— GIVEN REQUEST —
Return every one of the entries below word for word, with no changes.
========
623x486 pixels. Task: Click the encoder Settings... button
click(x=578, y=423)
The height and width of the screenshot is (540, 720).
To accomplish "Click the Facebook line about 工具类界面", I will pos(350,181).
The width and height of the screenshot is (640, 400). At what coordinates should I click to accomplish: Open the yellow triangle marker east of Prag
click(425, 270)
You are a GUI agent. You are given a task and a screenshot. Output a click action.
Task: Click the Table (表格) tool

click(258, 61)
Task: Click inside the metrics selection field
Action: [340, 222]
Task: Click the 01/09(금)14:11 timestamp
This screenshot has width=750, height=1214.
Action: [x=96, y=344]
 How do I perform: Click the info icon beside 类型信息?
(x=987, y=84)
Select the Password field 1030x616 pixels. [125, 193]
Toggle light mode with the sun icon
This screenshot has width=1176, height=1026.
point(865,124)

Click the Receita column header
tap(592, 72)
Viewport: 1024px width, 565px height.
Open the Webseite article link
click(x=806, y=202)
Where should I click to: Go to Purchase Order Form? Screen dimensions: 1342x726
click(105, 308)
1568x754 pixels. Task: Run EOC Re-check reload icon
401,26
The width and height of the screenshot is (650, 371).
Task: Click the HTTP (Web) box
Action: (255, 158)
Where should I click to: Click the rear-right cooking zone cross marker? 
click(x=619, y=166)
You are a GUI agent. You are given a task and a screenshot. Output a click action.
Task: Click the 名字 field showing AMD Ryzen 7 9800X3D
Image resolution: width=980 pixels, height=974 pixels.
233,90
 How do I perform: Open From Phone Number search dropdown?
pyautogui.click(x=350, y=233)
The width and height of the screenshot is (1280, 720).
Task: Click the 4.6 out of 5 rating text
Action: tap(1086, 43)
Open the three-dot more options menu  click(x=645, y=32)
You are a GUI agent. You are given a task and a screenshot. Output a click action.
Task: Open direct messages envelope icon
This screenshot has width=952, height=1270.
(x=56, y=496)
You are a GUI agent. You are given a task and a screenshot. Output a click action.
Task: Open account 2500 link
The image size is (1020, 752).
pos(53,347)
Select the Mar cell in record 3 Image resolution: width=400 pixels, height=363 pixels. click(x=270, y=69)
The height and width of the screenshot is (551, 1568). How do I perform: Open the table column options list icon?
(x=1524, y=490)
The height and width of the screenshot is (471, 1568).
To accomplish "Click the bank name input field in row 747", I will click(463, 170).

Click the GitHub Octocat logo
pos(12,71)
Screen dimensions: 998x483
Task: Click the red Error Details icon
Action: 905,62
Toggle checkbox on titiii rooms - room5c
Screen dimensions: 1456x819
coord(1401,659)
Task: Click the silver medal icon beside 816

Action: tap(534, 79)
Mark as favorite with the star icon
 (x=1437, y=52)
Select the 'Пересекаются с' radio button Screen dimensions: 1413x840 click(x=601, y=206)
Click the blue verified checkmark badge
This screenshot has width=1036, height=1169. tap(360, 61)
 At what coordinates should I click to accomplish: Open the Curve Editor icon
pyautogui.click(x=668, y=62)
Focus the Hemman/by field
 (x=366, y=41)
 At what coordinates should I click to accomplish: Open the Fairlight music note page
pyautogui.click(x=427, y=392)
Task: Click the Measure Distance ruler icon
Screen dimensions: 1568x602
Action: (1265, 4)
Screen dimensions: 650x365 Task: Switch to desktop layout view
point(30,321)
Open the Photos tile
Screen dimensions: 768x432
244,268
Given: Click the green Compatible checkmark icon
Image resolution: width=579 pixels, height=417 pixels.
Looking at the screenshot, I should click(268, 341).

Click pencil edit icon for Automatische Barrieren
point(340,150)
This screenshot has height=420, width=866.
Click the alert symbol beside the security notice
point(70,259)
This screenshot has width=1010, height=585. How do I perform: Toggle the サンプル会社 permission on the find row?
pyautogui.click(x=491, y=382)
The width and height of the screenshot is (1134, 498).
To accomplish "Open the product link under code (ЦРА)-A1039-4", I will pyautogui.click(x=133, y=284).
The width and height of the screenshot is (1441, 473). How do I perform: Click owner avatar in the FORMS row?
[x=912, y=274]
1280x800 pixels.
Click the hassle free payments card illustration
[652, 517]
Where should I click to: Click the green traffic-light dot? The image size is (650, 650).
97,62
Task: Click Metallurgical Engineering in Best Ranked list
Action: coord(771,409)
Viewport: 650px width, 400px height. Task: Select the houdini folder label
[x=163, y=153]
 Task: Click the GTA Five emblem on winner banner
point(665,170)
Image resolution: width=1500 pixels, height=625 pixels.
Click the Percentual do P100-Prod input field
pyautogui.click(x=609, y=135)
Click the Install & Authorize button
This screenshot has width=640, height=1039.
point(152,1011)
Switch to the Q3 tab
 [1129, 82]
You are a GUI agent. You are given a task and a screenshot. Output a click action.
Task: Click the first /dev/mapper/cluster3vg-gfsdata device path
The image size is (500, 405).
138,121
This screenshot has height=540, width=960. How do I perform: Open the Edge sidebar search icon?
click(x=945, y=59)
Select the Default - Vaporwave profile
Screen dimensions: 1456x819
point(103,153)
========
— EXERCISE OUTPUT —
623x486 pixels. Task: Click the encoder Settings... button
click(x=578, y=423)
The height and width of the screenshot is (540, 720).
To accomplish "Click the Facebook line about 工具类界面", I will pos(350,181).
The width and height of the screenshot is (640, 400). At what coordinates should I click to accomplish: Open the yellow triangle marker east of Prag
click(425, 270)
You are a GUI agent. You are given a task and a screenshot. Output a click action.
Task: Click the Table (表格) tool

click(258, 61)
Task: Click inside the metrics selection field
Action: [340, 222]
Task: Click the 01/09(금)14:11 timestamp
This screenshot has width=750, height=1214.
Action: [x=96, y=344]
 How do I perform: Click the info icon beside 类型信息?
(x=987, y=84)
Select the Password field 1030x616 pixels. [125, 193]
Toggle light mode with the sun icon
This screenshot has width=1176, height=1026.
point(865,124)

Click the Receita column header
tap(592, 72)
Viewport: 1024px width, 565px height.
Open the Webseite article link
click(x=806, y=202)
Where should I click to: Go to Purchase Order Form? Screen dimensions: 1342x726
click(105, 308)
1568x754 pixels. Task: Run EOC Re-check reload icon
401,26
The width and height of the screenshot is (650, 371).
Task: Click the HTTP (Web) box
Action: (255, 158)
Where should I click to: Click the rear-right cooking zone cross marker? 
click(x=619, y=166)
You are a GUI agent. You are given a task and a screenshot. Output a click action.
Task: Click the 名字 field showing AMD Ryzen 7 9800X3D
Image resolution: width=980 pixels, height=974 pixels.
233,90
 How do I perform: Open From Phone Number search dropdown?
pyautogui.click(x=350, y=233)
The width and height of the screenshot is (1280, 720).
Task: Click the 4.6 out of 5 rating text
Action: tap(1086, 43)
Open the three-dot more options menu  click(x=645, y=32)
You are a GUI agent. You are given a task and a screenshot. Output a click action.
Task: Open direct messages envelope icon
This screenshot has width=952, height=1270.
(x=56, y=496)
You are a GUI agent. You are given a task and a screenshot. Output a click action.
Task: Open account 2500 link
The image size is (1020, 752).
pos(53,347)
Select the Mar cell in record 3 Image resolution: width=400 pixels, height=363 pixels. click(x=270, y=69)
The height and width of the screenshot is (551, 1568). How do I perform: Open the table column options list icon?
(x=1524, y=490)
The height and width of the screenshot is (471, 1568).
To accomplish "Click the bank name input field in row 747", I will click(463, 170).

Click the GitHub Octocat logo
pos(12,71)
Screen dimensions: 998x483
Task: Click the red Error Details icon
Action: 905,62
Toggle checkbox on titiii rooms - room5c
Screen dimensions: 1456x819
coord(1401,659)
Task: Click the silver medal icon beside 816

Action: tap(534, 79)
Mark as favorite with the star icon
 (x=1437, y=52)
Select the 'Пересекаются с' radio button Screen dimensions: 1413x840 click(x=601, y=206)
Click the blue verified checkmark badge
This screenshot has width=1036, height=1169. tap(360, 61)
 At what coordinates should I click to accomplish: Open the Curve Editor icon
pyautogui.click(x=668, y=62)
Focus the Hemman/by field
 (x=366, y=41)
 At what coordinates should I click to accomplish: Open the Fairlight music note page
pyautogui.click(x=427, y=392)
Task: Click the Measure Distance ruler icon
Screen dimensions: 1568x602
Action: (1265, 4)
Screen dimensions: 650x365 Task: Switch to desktop layout view
point(30,321)
Open the Photos tile
Screen dimensions: 768x432
244,268
Given: Click the green Compatible checkmark icon
Image resolution: width=579 pixels, height=417 pixels.
Looking at the screenshot, I should click(268, 341).

Click pencil edit icon for Automatische Barrieren
point(340,150)
This screenshot has height=420, width=866.
Click the alert symbol beside the security notice
point(70,259)
This screenshot has width=1010, height=585. How do I perform: Toggle the サンプル会社 permission on the find row?
pyautogui.click(x=491, y=382)
The width and height of the screenshot is (1134, 498).
To accomplish "Open the product link under code (ЦРА)-A1039-4", I will pyautogui.click(x=133, y=284).
The width and height of the screenshot is (1441, 473). How do I perform: Click owner avatar in the FORMS row?
[x=912, y=274]
1280x800 pixels.
Click the hassle free payments card illustration
[652, 517]
Where should I click to: Click the green traffic-light dot? The image size is (650, 650).
97,62
Task: Click Metallurgical Engineering in Best Ranked list
Action: coord(771,409)
Viewport: 650px width, 400px height. Task: Select the houdini folder label
[x=163, y=153]
 Task: Click the GTA Five emblem on winner banner
point(665,170)
Image resolution: width=1500 pixels, height=625 pixels.
Click the Percentual do P100-Prod input field
pyautogui.click(x=609, y=135)
Click the Install & Authorize button
This screenshot has width=640, height=1039.
point(152,1011)
Switch to the Q3 tab
 [1129, 82]
You are a GUI agent. You are given a task and a screenshot. Output a click action.
Task: Click the first /dev/mapper/cluster3vg-gfsdata device path
The image size is (500, 405).
138,121
This screenshot has height=540, width=960. How do I perform: Open the Edge sidebar search icon?
click(x=945, y=59)
Select the Default - Vaporwave profile
Screen dimensions: 1456x819
point(103,153)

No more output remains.